Darlington House has passed into the ownership of a wealthy American man who, while he’s a gentleman by American standards, is more crass than Stevens is used to. He tries to banter with Stevens in a very American way, and Stevens just cannot make head or tail of it. Some of the funniest scenes in The Remains of the Day center on Stevens’s attempts to return the verbal play in his restrained British butler’s style; they’re met with only puzzlement.

That restrained butler’s style is the source both of the book’s comedy, and its heartbreak. A truly great butler, says Stevens, must be a butler to his core. He cannot be a dignified butler one moment and a bantering, jocular everyman the next. The only times when he may let his guard down are when he is completely alone.

Note that: alone. A butler, one assumes, would make a terrible husband. Stevens is incapable of interacting with other human beings the way the rest of us would. A feisty, strong-willed, passionate woman joins the staff at Darlington House, and all Stevens can do is stare.

We only occasionally can pierce through the veil of his butlerish self-restraint, and only then when he describes what other people say to him. Most of the time, the world desires that he be just as he is: courteous to a fault, merely the vehicle for his master’s desires — a cipher to everyone including himself. But every now and again, others would enjoy interacting with a human. Stevens doesn’t know how to be a human. Only once does he admit to himself that he is experiencing a human foible. That ends, and back he returns to his master.

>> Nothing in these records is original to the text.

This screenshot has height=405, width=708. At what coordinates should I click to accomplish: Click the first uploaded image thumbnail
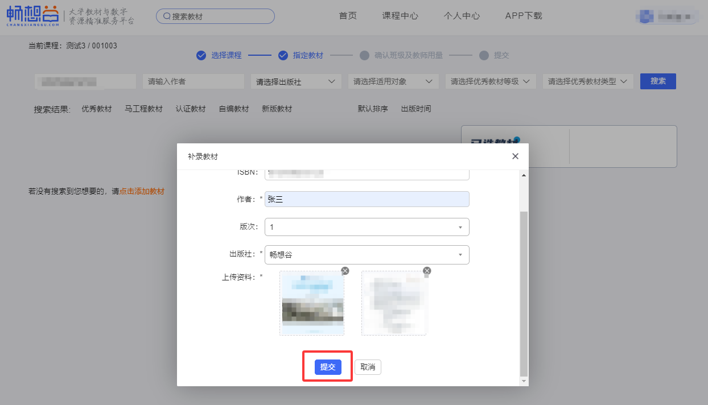pos(312,303)
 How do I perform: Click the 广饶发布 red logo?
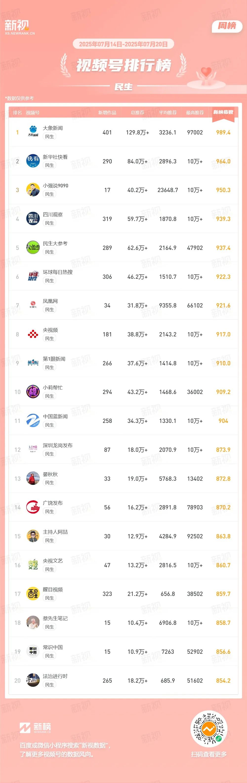[33, 507]
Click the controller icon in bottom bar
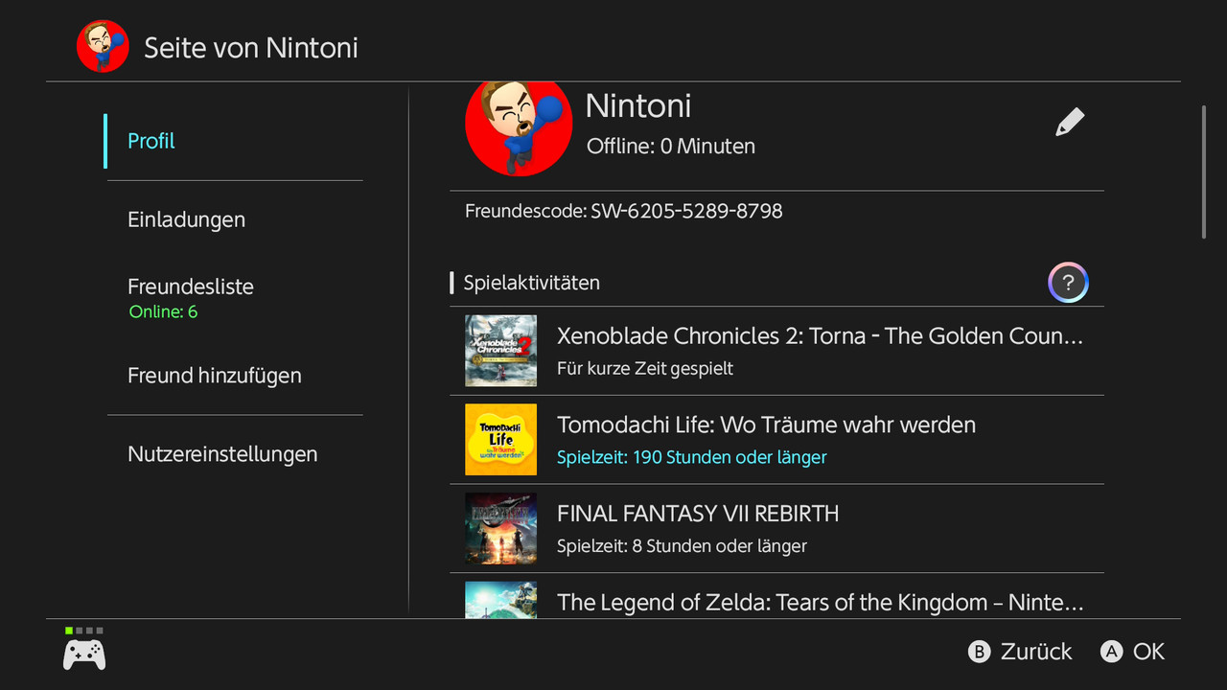 [84, 655]
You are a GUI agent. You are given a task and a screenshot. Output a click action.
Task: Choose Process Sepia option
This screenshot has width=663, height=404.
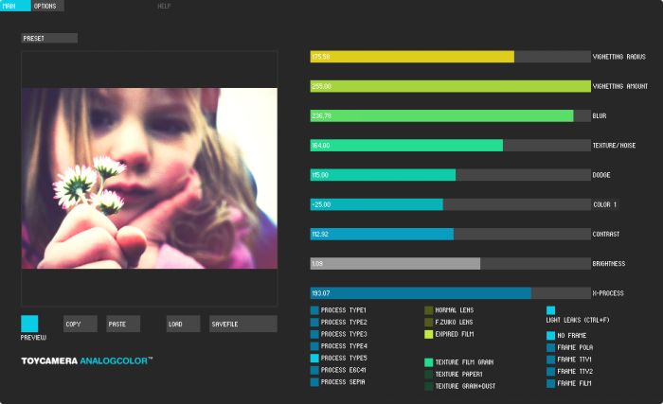tap(314, 382)
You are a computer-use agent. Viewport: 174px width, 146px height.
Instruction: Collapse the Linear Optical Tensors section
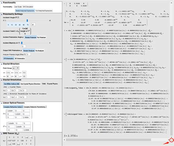click(1, 103)
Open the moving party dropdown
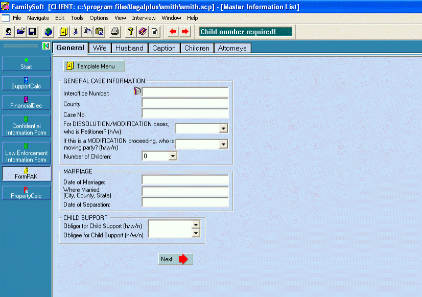The image size is (422, 297). pyautogui.click(x=223, y=144)

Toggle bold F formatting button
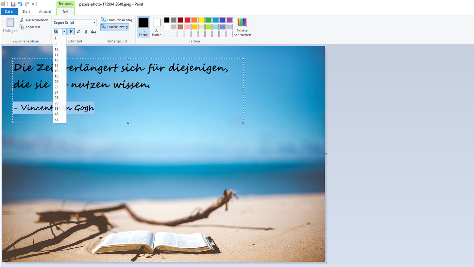(x=71, y=32)
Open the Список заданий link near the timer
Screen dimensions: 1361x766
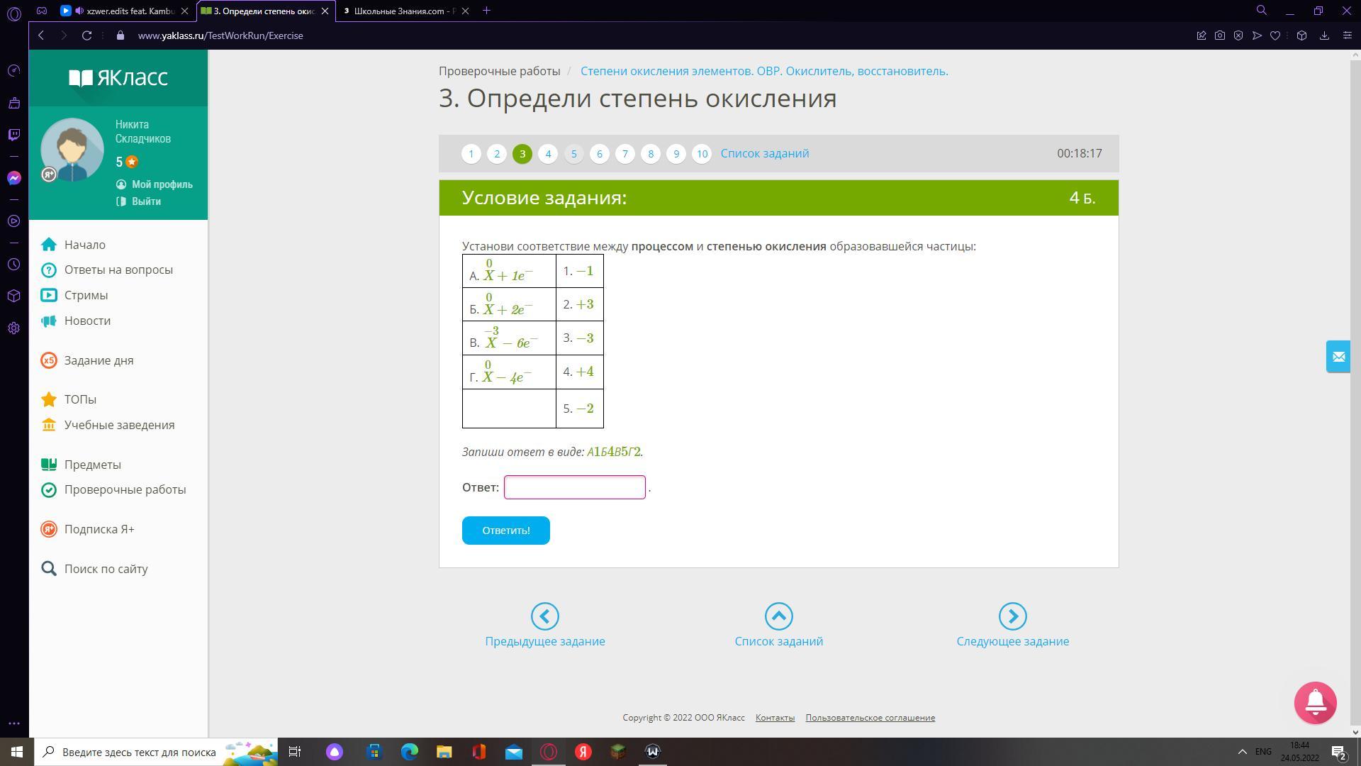click(x=764, y=154)
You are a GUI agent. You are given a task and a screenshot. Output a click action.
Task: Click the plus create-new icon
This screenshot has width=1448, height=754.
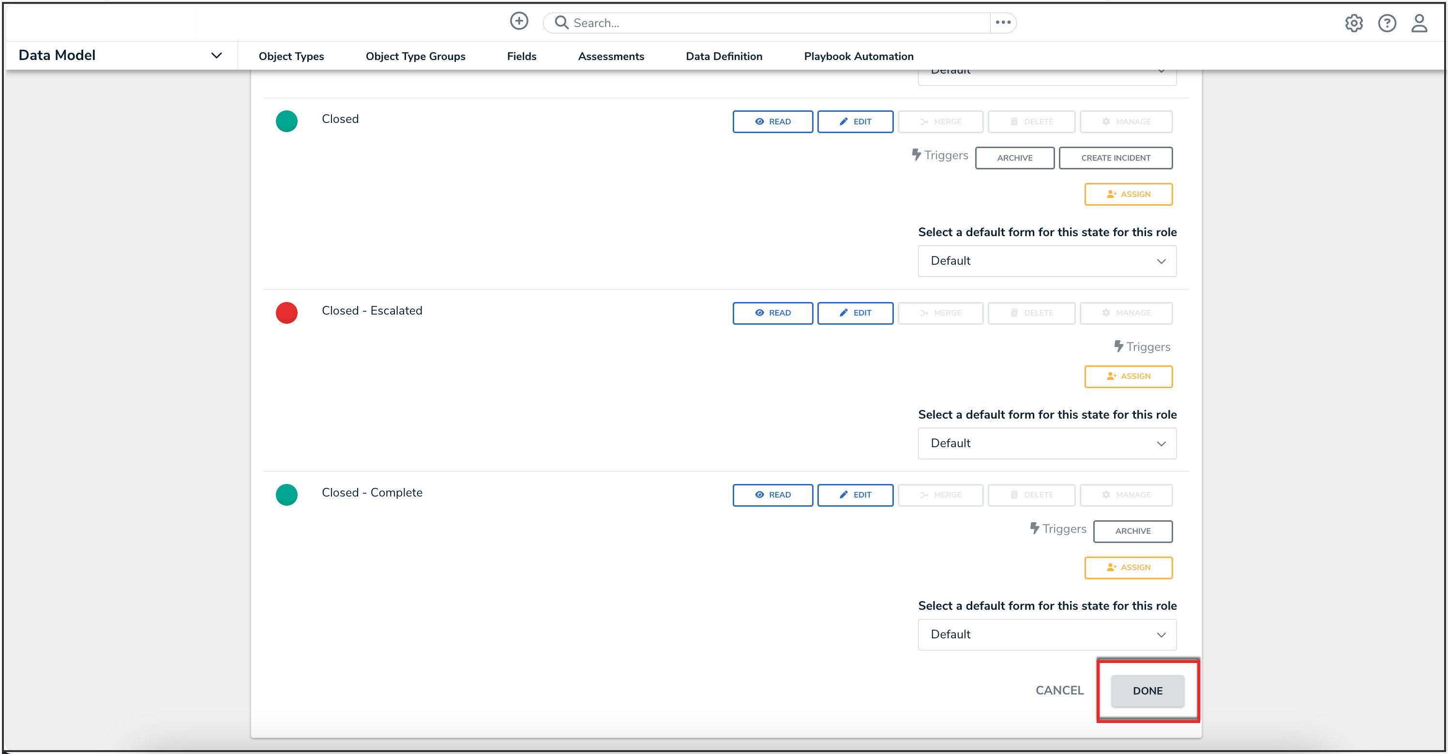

It’s a 200-page read, and a brisk one at that. It is a tiny, exquisite sculpture of a man.

2 Comments

  1. This is one of my favorite books and I believe I gave you my copy :). I do have a slight passion for simple books.

    What I love most about this one is what a character Stevens is. He believes in strong work ethics and in supporting his boss (who turns out to be involved with some “bad” Germans). He is all business and no emotions. He consistently justifies being unemotional by arguing against it in his head, which in return shows that he is pretty emotional. He is confused by women and by his love to his father, but he is perfect at throwing a big party.

    I love how much he reveals about himself by speaking in the first person throughout this book. This is truly excellent writing.

    Now, go and read ‘Disgrace’. Another truly quite, but powerful book.

    Comment by Britta — January 1, 1970 @ 8:00 am

  2. I second Britta’s response, recommendation of Disgrace, and passion for simple books.

    Stevens broke my heart. I tried to watch the movie adaptation of The Remains of the Day a few months after finishing the book and had to turn it off after the first half hour.

    Another simple book recommendation: On Chesil Beach. I was reluctant to read it after being terribly disappointed with Atonement and Saturday, but On Chesil Beach is a return to what Ian McEwan does best: focus on the miscommunications in a relationship. He develops two characters who care about each other, but never quite understand each other. It is a great read.